From the entries below, please output exactly the lines starting at the one containing "This screenshot has width=1200, height=667." and ending at the one containing "Given: Click the scrollbar", both included.

Task data
::::::::
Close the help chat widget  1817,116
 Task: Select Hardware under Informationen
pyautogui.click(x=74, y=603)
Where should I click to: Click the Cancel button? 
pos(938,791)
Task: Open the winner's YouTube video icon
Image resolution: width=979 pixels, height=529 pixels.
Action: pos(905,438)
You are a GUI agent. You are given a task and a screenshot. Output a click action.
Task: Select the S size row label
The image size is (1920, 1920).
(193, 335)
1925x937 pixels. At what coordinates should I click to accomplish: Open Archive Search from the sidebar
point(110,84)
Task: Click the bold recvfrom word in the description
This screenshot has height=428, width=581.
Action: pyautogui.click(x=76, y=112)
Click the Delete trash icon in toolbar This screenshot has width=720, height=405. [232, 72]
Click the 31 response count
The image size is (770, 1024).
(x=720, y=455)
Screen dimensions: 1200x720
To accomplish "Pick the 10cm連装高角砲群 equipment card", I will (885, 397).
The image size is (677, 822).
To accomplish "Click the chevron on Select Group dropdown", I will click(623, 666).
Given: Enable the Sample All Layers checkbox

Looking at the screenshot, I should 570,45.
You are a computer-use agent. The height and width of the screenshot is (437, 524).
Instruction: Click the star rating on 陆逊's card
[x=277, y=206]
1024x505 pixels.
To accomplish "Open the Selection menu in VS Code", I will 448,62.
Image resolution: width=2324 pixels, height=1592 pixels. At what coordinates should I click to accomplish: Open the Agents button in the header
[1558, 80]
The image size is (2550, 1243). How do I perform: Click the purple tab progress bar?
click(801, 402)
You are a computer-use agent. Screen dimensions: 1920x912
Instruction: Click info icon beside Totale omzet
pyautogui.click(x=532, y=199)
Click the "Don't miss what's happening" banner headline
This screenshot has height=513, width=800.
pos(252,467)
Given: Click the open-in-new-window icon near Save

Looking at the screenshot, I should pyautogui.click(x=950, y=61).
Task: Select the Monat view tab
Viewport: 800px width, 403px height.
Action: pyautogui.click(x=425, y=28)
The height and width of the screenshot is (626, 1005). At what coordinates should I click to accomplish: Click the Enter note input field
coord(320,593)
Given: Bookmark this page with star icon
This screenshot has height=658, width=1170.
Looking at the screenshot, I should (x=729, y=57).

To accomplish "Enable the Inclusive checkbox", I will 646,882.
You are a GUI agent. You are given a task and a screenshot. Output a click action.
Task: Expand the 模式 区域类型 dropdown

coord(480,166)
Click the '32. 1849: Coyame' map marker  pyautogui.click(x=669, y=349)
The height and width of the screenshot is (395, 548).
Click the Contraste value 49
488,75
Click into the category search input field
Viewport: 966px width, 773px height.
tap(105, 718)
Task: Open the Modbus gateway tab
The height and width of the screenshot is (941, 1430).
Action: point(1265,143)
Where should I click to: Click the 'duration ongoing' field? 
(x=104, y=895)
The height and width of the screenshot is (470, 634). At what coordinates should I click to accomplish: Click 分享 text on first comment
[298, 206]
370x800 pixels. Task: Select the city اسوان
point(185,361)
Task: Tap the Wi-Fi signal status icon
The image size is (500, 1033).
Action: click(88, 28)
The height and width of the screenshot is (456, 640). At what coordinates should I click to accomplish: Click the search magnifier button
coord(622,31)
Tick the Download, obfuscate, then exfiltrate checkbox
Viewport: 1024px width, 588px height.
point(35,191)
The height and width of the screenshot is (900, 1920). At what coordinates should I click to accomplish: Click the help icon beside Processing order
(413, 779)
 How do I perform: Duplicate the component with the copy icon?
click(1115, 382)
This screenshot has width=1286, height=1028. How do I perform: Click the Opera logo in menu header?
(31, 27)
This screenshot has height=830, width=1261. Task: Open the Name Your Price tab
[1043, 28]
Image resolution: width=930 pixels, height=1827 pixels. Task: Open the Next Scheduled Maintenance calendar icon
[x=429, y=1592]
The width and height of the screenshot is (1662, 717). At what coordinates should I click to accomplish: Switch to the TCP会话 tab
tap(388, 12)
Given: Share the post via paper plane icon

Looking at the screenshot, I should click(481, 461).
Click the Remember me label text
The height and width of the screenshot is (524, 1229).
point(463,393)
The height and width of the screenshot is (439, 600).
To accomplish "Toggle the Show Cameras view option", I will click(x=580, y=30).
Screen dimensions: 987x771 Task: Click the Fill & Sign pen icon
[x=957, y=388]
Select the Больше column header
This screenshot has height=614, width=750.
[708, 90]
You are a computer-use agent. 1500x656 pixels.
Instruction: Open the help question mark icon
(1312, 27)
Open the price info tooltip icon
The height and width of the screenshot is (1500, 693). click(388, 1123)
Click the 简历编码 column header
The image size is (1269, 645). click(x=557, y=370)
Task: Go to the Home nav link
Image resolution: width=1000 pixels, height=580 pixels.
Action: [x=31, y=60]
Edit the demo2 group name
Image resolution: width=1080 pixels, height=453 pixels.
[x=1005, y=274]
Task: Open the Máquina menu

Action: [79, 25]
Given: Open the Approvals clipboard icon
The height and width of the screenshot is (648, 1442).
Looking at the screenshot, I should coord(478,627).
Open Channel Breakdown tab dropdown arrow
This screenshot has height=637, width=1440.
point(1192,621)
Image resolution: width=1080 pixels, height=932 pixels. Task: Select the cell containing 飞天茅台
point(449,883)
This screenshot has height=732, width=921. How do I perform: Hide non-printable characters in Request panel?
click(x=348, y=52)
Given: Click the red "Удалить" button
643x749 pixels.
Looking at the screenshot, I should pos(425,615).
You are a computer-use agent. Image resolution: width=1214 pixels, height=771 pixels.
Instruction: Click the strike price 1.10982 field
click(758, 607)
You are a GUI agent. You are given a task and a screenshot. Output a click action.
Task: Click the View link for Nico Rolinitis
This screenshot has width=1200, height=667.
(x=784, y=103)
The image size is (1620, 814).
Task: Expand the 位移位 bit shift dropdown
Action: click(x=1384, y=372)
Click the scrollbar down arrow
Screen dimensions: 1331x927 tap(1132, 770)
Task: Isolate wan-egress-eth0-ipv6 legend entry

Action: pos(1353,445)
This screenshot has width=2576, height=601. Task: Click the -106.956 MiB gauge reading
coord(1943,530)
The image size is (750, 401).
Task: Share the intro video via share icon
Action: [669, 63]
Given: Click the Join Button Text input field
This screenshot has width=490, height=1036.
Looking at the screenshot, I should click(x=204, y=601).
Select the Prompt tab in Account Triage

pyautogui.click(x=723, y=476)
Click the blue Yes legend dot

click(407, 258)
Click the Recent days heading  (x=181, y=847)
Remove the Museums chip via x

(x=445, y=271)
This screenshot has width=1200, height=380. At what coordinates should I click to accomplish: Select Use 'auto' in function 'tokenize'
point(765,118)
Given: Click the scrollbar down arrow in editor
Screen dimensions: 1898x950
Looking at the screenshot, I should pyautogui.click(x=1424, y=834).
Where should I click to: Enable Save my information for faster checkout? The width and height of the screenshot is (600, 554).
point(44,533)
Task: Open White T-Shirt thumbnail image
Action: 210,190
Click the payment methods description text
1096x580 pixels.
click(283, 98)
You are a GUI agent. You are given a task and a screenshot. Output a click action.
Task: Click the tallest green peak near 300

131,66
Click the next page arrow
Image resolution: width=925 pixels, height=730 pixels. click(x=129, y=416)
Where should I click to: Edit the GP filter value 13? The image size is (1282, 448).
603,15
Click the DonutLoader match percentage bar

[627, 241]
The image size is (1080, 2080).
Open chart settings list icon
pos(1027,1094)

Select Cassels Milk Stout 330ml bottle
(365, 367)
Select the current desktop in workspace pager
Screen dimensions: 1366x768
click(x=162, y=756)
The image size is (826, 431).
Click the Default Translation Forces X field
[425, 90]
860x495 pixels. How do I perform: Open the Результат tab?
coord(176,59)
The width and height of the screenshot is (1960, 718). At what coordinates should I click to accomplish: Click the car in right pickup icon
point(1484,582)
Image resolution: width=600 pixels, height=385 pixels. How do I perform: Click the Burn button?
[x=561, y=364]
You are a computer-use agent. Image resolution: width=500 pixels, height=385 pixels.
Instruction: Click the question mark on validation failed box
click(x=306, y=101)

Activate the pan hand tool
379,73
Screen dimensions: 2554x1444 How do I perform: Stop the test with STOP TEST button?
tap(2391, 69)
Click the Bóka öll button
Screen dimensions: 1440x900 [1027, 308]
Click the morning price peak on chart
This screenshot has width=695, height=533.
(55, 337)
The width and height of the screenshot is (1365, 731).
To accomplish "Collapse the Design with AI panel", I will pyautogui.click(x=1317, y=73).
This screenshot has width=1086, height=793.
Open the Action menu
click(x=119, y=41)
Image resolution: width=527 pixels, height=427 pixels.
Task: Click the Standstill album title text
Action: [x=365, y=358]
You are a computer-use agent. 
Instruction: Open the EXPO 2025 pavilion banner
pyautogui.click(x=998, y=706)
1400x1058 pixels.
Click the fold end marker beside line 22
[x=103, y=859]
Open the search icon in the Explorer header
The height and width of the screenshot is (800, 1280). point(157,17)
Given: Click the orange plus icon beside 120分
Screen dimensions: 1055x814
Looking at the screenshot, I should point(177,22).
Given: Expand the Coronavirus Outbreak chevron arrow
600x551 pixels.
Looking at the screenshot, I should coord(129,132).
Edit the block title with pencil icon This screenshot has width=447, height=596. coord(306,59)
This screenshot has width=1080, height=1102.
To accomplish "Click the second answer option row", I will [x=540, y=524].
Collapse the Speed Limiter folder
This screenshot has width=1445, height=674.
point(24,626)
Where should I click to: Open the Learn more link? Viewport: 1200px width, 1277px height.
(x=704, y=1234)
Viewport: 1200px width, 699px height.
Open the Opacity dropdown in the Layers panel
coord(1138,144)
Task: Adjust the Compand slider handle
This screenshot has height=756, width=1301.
::::::::
Written solution
This screenshot has width=1200, height=667.
(x=784, y=103)
The image size is (1620, 814).
Task: Expand the 位移位 bit shift dropdown
Action: click(x=1384, y=372)
Click the scrollbar down arrow
Screen dimensions: 1331x927 tap(1132, 770)
Task: Isolate wan-egress-eth0-ipv6 legend entry

Action: pos(1353,445)
This screenshot has width=2576, height=601. Task: Click the -106.956 MiB gauge reading
coord(1943,530)
The image size is (750, 401).
Task: Share the intro video via share icon
Action: [669, 63]
Given: Click the Join Button Text input field
This screenshot has width=490, height=1036.
Looking at the screenshot, I should click(x=204, y=601).
Select the Prompt tab in Account Triage

pyautogui.click(x=723, y=476)
Click the blue Yes legend dot

click(407, 258)
Click the Recent days heading  (x=181, y=847)
Remove the Museums chip via x

(x=445, y=271)
This screenshot has width=1200, height=380. At what coordinates should I click to accomplish: Select Use 'auto' in function 'tokenize'
point(765,118)
Given: Click the scrollbar down arrow in editor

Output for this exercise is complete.